Our neighbor Peggy, aka “Treat Lady” to the ducks, named our flock when they were ducklings and apparently, the all-black Cayuga’s name is Spike. (We’re going to ignore the fact that our neighbor could tell them apart and I couldn’t.) The first time I caught “Spike” being adventurous was when I took this video:
I had watched the ducks taking sips from the water collected in the lid of the tote, but apparently Spike didn’t want to have to reach up from far. (Even if the ducks have a nice fresh pool of water to drink from, they insist on finding some gross bit of collected rainwater instead. Bonus points if it’s muddy. Extra bonus points if it’s from the ash pan of Marcus’s grill!)
And here is a recent picture Marcus took when he found her on top of the wicker table, aka “the duck cave:”
Right after the above picture was taken, I put a piece of plywood on top of it so that none of the ducks can get their feet stuck in the rungs during any future exploring. (I feel like the parent of a two-year old – I can’t watch the toddler every second but I can at least make the child have to work harder to electrocute itself by putting covers over all the outlets.

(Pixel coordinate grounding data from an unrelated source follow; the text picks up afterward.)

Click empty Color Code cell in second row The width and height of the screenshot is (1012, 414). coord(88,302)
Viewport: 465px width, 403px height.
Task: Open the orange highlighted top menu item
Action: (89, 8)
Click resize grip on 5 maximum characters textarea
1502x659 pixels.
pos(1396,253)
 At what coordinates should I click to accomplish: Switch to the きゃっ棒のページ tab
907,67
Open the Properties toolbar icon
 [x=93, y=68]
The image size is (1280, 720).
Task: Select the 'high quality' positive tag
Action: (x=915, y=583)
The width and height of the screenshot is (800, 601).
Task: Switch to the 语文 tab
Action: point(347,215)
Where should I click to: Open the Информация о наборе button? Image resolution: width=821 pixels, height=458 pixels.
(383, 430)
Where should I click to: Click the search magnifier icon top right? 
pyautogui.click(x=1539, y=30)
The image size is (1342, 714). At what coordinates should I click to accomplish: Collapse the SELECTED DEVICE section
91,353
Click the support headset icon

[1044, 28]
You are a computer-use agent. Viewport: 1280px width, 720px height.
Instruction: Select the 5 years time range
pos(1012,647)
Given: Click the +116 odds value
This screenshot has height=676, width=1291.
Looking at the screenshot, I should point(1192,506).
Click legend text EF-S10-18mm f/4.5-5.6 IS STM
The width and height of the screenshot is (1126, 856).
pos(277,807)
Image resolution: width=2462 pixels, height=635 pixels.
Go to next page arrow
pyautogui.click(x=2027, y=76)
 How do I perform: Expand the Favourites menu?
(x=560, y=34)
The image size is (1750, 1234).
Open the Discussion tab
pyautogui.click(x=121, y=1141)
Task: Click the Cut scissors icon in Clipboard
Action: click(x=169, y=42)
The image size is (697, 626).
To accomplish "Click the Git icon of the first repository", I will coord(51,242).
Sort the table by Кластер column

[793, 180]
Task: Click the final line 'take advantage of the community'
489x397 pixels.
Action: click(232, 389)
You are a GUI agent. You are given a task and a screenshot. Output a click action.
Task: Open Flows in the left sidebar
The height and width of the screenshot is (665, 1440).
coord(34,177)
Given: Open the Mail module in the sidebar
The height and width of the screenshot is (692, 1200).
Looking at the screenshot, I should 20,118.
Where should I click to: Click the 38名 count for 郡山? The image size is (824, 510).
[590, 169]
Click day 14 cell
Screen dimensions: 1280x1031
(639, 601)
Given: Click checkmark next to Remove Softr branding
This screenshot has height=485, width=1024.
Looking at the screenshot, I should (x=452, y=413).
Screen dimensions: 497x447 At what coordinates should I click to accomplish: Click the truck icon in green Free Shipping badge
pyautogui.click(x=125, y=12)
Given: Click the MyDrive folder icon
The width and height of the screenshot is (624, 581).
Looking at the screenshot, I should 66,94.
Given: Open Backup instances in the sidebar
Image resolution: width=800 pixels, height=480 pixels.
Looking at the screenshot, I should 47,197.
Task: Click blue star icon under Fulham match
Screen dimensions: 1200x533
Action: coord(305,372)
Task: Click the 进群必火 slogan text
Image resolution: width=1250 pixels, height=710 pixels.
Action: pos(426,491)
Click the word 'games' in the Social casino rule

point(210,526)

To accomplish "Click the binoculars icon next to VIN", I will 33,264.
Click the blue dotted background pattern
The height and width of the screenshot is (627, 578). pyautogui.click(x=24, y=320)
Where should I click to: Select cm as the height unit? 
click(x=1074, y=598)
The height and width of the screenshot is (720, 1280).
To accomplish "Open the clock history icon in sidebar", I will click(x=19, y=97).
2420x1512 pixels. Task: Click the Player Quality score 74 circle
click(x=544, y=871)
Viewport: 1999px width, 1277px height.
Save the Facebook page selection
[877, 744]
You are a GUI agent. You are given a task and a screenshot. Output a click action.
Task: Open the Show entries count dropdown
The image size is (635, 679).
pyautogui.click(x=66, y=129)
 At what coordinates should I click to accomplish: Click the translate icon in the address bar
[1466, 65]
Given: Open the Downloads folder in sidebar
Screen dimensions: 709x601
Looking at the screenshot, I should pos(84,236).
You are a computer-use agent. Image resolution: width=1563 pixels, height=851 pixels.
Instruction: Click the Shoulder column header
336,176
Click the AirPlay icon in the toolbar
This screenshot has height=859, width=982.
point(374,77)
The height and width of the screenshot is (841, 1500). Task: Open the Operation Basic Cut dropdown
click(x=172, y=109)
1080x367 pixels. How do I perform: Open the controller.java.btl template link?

Then at least it has to develop those “fine motor skills,” right?)
I’ve found duck poop on the table in the duck house before, so I was aware that at least one of the ducks 1. Knew it was a table and not just a low ceiling, and 2. Had figured out how to get up there. However, none of the ducks had been brazen enough to get caught, until last week:
And not five minutes later, I took this video:
Bad, bad, bad duck!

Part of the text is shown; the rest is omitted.